Stored data entries:
▼
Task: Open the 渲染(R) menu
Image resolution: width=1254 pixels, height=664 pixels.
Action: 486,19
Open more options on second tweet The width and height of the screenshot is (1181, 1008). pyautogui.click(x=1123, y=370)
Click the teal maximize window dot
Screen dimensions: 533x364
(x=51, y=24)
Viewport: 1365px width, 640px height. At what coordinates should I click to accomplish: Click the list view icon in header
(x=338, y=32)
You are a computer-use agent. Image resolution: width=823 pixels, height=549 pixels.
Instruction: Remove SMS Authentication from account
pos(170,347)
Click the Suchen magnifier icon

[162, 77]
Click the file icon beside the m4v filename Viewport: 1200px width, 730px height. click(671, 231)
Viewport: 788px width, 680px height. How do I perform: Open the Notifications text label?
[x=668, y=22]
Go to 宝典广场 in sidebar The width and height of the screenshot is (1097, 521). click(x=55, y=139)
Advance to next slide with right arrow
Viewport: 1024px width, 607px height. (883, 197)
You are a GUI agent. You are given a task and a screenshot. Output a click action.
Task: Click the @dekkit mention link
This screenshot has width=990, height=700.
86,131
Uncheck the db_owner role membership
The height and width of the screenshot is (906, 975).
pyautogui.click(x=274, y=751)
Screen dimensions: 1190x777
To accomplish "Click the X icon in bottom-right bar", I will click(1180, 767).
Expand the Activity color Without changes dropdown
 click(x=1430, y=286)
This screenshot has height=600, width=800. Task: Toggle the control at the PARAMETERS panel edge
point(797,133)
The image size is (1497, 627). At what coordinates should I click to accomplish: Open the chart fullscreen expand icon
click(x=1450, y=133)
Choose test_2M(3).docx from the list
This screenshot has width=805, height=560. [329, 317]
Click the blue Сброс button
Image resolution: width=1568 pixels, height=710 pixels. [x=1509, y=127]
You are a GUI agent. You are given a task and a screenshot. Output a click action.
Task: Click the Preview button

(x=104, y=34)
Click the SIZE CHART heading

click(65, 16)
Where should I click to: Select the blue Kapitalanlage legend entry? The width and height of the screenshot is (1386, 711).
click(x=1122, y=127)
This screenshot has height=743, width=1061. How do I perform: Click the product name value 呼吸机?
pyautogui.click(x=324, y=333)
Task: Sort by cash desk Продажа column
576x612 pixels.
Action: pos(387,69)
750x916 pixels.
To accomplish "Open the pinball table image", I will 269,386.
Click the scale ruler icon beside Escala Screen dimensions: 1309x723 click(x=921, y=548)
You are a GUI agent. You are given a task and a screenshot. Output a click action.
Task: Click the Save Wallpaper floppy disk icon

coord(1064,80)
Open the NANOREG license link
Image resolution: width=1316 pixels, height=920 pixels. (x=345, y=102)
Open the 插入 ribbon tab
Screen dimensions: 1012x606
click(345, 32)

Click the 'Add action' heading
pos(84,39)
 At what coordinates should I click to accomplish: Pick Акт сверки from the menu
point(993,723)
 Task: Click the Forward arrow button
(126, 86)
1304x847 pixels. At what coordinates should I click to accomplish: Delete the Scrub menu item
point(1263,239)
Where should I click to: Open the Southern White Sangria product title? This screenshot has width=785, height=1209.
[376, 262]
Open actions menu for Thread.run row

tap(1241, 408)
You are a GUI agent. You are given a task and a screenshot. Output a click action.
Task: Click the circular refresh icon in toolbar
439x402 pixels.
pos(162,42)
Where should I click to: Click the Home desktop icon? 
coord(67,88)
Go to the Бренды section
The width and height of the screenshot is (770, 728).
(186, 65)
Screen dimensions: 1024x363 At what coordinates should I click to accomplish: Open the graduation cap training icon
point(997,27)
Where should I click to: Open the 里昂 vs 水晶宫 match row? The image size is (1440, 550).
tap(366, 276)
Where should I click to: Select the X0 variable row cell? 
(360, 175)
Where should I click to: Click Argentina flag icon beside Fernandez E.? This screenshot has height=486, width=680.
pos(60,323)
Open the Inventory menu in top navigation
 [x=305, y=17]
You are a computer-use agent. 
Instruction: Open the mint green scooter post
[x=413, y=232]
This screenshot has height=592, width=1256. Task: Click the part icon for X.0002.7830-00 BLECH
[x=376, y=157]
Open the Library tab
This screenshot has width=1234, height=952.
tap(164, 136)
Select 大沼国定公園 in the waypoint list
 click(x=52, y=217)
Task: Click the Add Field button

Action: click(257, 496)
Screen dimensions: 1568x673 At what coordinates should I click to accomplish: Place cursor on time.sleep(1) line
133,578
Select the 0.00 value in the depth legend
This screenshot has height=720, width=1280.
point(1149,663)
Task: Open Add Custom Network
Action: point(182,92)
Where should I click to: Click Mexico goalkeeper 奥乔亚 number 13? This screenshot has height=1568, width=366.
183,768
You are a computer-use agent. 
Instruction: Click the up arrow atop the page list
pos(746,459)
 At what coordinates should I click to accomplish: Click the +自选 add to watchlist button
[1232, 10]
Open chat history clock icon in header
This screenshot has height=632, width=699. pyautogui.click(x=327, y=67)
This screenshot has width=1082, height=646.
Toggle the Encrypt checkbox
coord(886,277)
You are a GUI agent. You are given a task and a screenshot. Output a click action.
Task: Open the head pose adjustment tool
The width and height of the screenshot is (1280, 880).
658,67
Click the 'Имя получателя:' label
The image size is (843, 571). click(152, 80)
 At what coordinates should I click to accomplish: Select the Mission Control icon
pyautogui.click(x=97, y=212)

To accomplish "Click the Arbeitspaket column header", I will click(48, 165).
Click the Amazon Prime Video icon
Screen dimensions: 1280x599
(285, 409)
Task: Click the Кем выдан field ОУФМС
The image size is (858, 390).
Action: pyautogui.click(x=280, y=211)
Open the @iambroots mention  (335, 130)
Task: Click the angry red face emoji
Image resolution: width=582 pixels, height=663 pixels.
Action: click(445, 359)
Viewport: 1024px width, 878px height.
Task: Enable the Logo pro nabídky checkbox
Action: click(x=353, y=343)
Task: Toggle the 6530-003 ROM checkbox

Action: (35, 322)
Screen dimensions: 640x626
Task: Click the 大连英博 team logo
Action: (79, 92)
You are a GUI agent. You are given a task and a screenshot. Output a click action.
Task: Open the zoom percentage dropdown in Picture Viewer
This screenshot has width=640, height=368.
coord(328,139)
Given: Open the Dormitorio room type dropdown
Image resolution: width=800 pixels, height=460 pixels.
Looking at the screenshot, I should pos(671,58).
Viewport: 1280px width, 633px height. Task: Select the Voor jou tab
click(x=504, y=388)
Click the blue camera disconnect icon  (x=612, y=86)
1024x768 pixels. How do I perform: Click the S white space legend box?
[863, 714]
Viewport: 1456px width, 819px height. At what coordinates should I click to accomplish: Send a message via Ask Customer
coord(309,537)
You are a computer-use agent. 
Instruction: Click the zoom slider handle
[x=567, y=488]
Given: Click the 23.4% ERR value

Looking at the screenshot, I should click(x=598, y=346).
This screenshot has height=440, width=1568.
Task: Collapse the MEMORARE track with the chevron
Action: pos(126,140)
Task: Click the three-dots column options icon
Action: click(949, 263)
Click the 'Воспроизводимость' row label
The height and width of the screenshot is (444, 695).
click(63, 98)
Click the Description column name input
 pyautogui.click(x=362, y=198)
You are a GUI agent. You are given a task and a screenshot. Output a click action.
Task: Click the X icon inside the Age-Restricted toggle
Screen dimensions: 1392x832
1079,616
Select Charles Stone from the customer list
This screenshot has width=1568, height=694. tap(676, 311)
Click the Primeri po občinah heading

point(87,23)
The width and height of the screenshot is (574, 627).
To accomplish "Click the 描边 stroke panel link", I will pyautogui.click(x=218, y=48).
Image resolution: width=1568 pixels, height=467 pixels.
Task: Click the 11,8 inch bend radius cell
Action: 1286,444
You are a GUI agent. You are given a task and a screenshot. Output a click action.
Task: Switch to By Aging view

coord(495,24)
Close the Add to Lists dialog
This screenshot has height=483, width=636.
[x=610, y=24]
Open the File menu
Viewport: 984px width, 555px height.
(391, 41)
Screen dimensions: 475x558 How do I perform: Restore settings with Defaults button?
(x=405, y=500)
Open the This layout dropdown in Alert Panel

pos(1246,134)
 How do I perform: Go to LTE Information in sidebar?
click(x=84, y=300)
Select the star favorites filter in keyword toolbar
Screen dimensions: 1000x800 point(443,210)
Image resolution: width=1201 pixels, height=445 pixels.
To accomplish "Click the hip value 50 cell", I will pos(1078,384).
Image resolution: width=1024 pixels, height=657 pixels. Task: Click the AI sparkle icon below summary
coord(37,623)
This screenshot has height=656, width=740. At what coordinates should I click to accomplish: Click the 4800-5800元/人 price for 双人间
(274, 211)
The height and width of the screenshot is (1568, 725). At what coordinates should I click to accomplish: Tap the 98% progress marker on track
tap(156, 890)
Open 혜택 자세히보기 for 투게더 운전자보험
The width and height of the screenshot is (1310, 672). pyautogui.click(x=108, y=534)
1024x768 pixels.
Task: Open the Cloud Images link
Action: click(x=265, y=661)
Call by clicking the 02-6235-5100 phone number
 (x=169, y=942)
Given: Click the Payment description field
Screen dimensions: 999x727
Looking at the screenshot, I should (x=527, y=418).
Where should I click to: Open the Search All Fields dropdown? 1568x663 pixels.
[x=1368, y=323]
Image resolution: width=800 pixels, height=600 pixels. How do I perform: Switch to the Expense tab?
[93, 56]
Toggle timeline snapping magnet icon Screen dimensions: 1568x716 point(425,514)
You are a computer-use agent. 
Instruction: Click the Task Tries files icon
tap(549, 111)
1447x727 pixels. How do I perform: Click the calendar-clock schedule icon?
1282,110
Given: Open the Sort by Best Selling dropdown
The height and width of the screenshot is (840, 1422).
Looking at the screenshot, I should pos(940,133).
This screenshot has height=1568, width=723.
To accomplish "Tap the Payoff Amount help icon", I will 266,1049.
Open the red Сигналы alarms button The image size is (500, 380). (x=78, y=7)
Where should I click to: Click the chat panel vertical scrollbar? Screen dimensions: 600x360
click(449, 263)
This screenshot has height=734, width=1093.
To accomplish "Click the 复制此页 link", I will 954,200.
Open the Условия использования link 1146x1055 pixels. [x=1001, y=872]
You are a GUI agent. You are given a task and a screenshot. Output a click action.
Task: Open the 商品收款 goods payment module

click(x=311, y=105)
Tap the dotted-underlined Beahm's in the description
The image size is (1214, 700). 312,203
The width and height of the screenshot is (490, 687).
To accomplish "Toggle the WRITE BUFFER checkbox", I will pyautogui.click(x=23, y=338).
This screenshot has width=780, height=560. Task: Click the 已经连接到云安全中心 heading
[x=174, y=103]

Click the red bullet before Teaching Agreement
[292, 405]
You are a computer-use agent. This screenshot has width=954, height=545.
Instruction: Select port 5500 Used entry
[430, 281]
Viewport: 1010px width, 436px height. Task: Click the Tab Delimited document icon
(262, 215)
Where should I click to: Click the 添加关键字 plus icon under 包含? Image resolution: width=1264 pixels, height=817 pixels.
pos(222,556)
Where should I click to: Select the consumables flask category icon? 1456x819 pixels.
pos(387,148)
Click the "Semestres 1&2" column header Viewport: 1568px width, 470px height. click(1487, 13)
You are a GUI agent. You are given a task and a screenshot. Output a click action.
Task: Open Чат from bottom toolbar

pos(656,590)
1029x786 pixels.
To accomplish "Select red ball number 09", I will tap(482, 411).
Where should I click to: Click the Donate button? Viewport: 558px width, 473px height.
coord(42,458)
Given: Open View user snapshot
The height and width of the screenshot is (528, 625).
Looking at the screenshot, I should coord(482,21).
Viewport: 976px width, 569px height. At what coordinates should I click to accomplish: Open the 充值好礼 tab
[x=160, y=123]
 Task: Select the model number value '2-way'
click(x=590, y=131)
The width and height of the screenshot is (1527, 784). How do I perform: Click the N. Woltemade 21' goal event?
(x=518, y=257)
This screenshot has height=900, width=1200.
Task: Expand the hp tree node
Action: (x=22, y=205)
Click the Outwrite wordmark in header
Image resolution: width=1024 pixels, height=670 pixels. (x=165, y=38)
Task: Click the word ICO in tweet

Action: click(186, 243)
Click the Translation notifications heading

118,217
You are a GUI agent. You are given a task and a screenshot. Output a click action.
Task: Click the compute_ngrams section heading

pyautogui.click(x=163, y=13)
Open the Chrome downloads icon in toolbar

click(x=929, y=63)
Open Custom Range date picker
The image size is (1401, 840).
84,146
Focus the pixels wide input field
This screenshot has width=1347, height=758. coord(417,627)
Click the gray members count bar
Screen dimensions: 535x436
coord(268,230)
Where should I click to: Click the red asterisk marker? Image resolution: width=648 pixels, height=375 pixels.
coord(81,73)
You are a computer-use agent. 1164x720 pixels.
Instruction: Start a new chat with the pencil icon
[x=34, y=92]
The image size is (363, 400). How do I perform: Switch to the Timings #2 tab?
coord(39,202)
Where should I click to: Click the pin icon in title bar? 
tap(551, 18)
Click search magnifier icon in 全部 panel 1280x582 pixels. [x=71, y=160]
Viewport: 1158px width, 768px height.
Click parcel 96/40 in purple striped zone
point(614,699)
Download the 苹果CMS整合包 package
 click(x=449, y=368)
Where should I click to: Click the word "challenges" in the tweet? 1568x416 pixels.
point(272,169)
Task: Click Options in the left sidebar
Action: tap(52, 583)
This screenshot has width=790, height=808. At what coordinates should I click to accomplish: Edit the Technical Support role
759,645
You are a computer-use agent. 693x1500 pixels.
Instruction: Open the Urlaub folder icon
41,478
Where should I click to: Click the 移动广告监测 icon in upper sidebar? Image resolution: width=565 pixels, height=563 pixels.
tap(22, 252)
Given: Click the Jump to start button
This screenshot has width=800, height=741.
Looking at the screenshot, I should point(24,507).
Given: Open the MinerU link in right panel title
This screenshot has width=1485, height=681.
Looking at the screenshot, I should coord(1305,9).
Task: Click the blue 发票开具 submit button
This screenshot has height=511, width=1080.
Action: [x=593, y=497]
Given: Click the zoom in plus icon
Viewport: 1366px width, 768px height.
▲
• Task:
I'd like an exact copy of the lines above, from the very first one through the line that contains "You are a computer-use agent. Image", with nothing else added.

• Response below:
Task: Open the 渲染(R) menu
Image resolution: width=1254 pixels, height=664 pixels.
Action: 486,19
Open more options on second tweet The width and height of the screenshot is (1181, 1008). pyautogui.click(x=1123, y=370)
Click the teal maximize window dot
Screen dimensions: 533x364
(x=51, y=24)
Viewport: 1365px width, 640px height. At what coordinates should I click to accomplish: Click the list view icon in header
(x=338, y=32)
You are a computer-use agent. Image resolution: width=823 pixels, height=549 pixels.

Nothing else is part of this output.